All drunks have something of the Messiah about them, W. says. They speak a lot, for one thing. They feel they’re on the verge of something, some great truth. He does when he drinks, W. says. Once he starts drinking, says W., he can never stop, it’s quite impossible.
It’s because of the faith it gives him, says W. It’s because of what drinking reveals: the whole night, the apocalypse, but also the patience to get through the apocalypse, to dream of the twenty-second century, or the twenty-third, when things might get better again.
The whole flat is now full of mould spores. The warm air is soupy; it’s jungle hot and damp, and smells of rot and spores. The oven, new in September, is stranded in the bathroom. The hallway’s full of mouldy bits of wood, and another sporey cupboard is pressed up against the radiator. At night, going to the bathroom, I have to step over damp wood and pass between damp cupboards.
The smell is overwhelming. I feel faint, I tell W. on the phone. The other day I went outside to look at the kitchen wall. Naked brick, exposed. I took a stick of bamboo and idly scraped out the stuff between the bricks. But it was the brick itself that started to come off, I tell W. The brick itself, rotting as I touched it. It’s wet and runny, I tell him. It comes off on your nails as you scrape it.

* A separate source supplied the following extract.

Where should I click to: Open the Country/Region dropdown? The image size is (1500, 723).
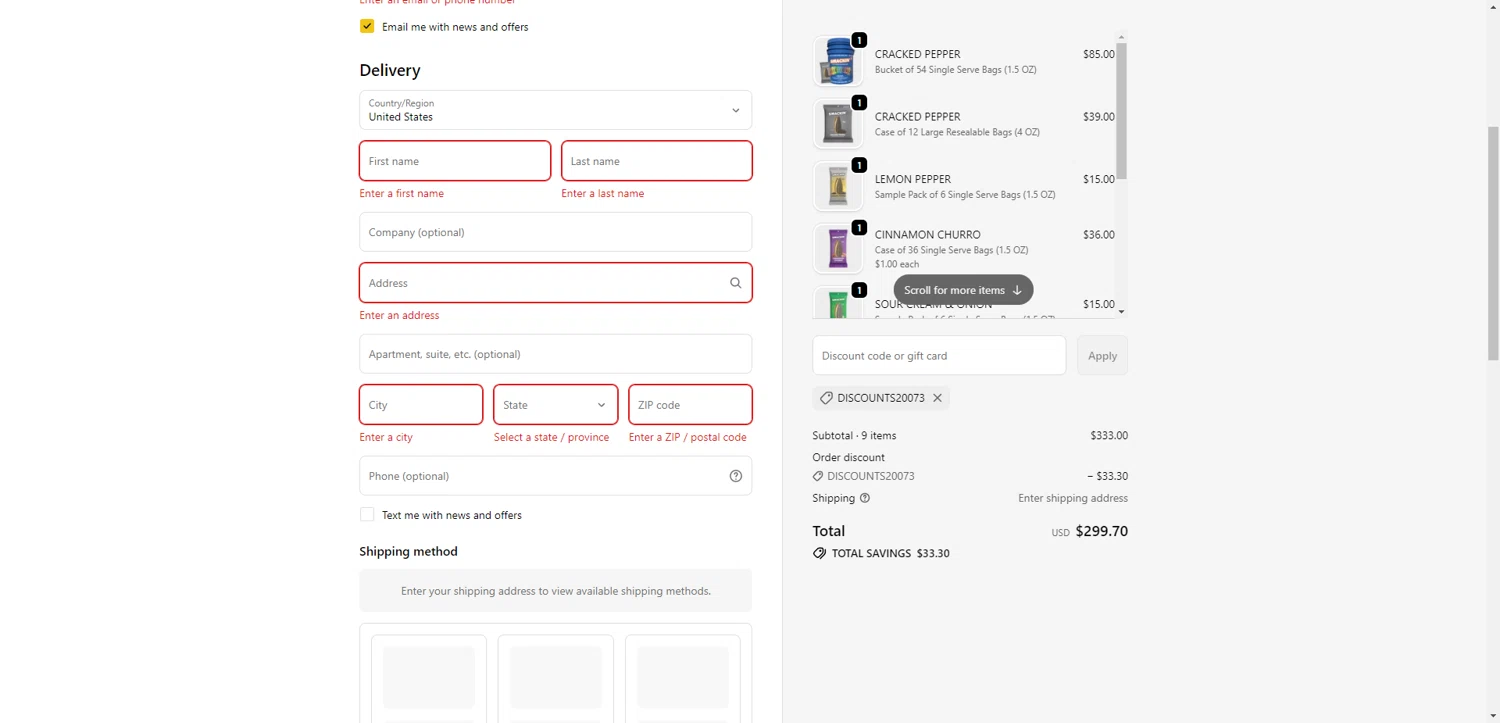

Inside, I tell him, I study the kitchen walls, watching for where damp comes and goes. I take the fan heater in there, pointing it at this or that part of the wall. It will dry after an hour or so. Dry, but then—in another hour, or two more—pinpricks of moisture appear on the whitened plaster. It’s returning. It’s coming back, the damp. And then pinprick joins to pinprick, and soon the whole wall’s the same clammy brow it was before the drying.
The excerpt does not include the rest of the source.